Breaking Sticks

After two months of interviews, recruiting season is finally over. I think I went through about 20 total hours of interviews and probably 40 interview questions. Although there were some boring or tedious ones, there were definitely several interesting questions as well.

1. Breaking Sticks

Let \(m\) denote the length of the shortest piece. We'll tackle this problem by deriving a formula for \(\mathbb{P}(m > x)\) for all \(x \in [0, 1]\).

First, denote \( \{ l_1, l_2, \ldots, l_{100} \} \) as the lengths of all 100 pieces. We can see that $$ \mathbb{P}(m > x) = \mathbb{P}(l_1 > x \land l_2 > x \land \cdots \land l_{100} > x) $$ From this, we can can reformulate the problem as solving for $$ \mathbb{P}(l_1 > x \land l_2 > x \land \cdots \land l_{100} > x) $$

The probability \( \mathbb{P}(l_1 > x \land l_2 > x \land \cdots \land l_{100} > x) \) is the probability that all 100 pieces are larger than \(x\). Consider the equivalent scenario of cutting 100 pieces on the interval \([0, 1-100x]\) and then adding length \(x\) to each of the 100 pieces. We can see that the resulting set of pieces is equivalent to cutting 100 pieces from the meter stick such that all pieces are longer than \(x\).
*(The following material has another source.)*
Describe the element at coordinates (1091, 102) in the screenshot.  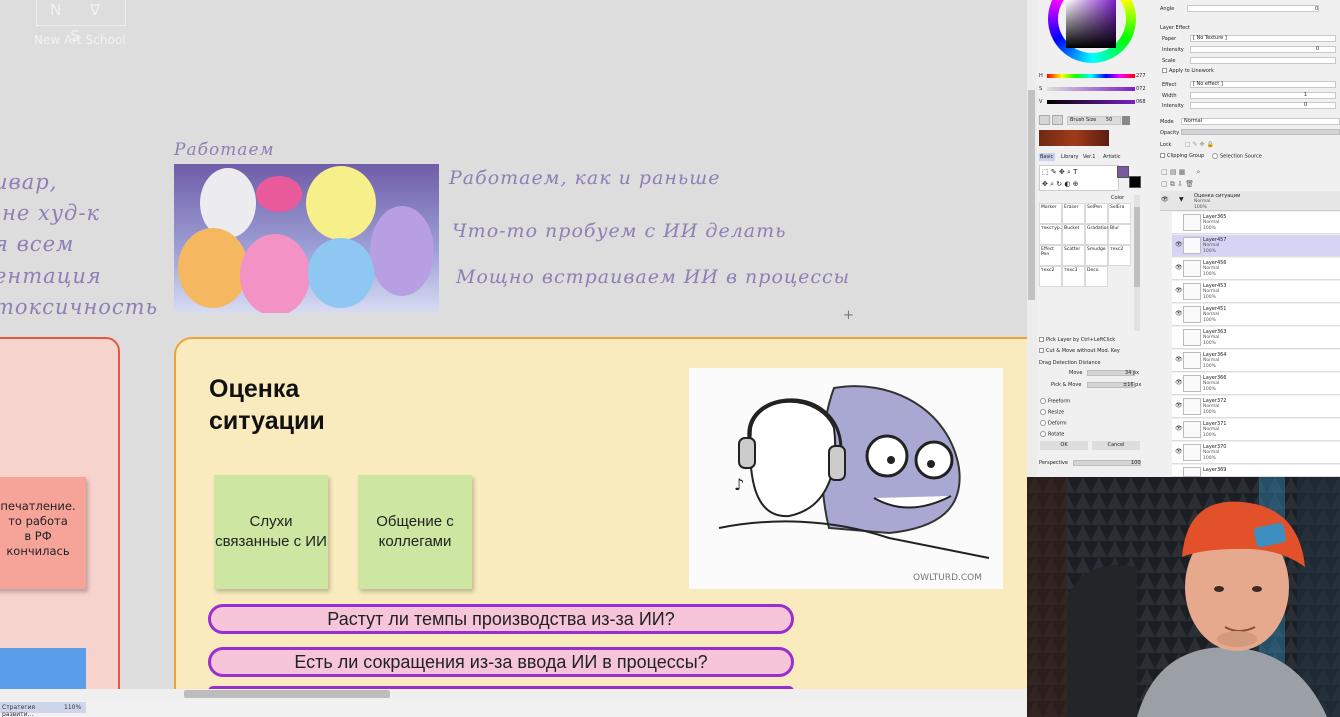
I see `value-slider` at that location.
Thus, this probability is the same as making 99 cuts in the interval \([0, 1-100x]\). $$ \mathbb{P}(m > x) = \mathbb{P}(l_1 > x \land l_2 > x \land \cdots \land l_{100} > x) = (1 - 100x)^{99} $$

Finally, we can solve for the expected value as $$ \mathbb{E}[m] = \int_{0}^{\frac{1}{100}} \mathbb{P}(m > x) dx = \int_{0}^{\frac{1}{100}} (1 - 100x)^{99} dx = \frac{1}{10000} $$ Thus, our answer is \( 1 / 10000 = 0.0001 \).
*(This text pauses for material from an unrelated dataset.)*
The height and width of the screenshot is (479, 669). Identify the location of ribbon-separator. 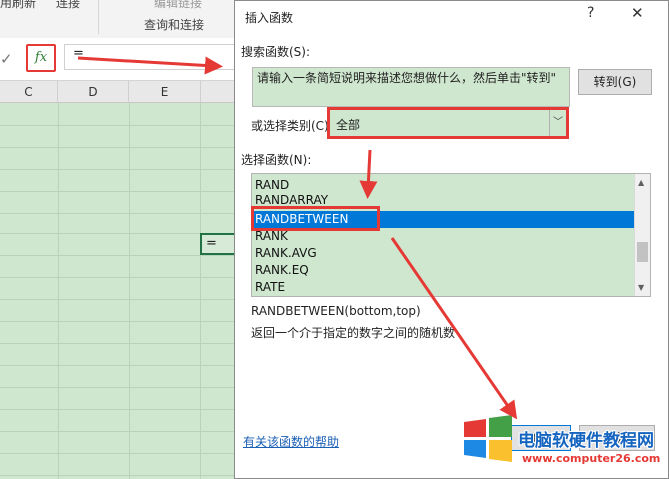
(98, 17).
We can experimentally verify this through a couple lines of Python code:

import numpy as np
import matplotlib.pyplot as plt

samples = 50000
num_cuts = 99
breaks = np.random.uniform(0, 1, (samples, num_cuts))
breaks = np.sort(breaks, axis=1)
breaks = np.diff(breaks, axis=1, prepend=0, append=1)
breaks = np.min(breaks, axis=1)

print(f"Mean: {np.mean(breaks):.5} | Std: {np.std(breaks):.5}")
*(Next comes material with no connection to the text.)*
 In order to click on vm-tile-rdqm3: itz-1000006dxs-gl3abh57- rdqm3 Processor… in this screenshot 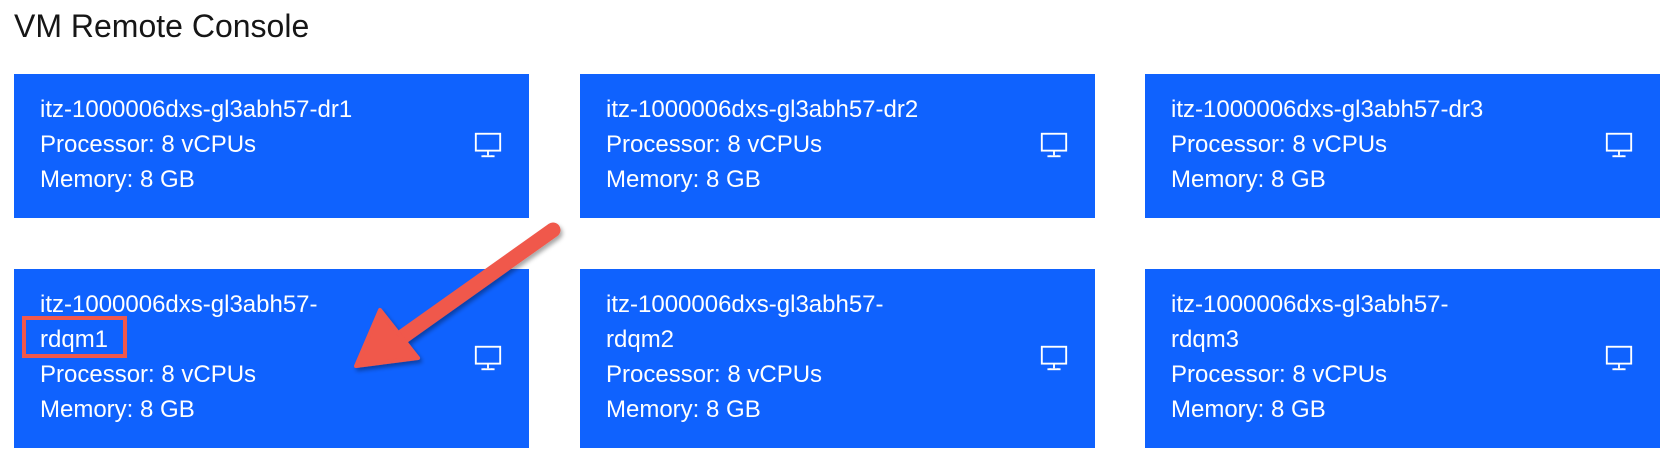, I will do `click(1402, 358)`.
x = np.linspace(np.min(breaks), np.max(breaks), num=50)
y = 9900 * (1 - 100 * x) ** 98

plt.hist(breaks, bins=100, density=True, label="Sampled Distribution")
plt.plot(x, y, label="True Distribution")
plt.legend()
plt.title("Distribution of minimum length")
plt.ylabel("Frequency")
plt.xlabel("Min length piece")
plt.show()

Running this yields the following graph

And gives an sample mean of 0.0001002342, which is very close to our theoretical mean.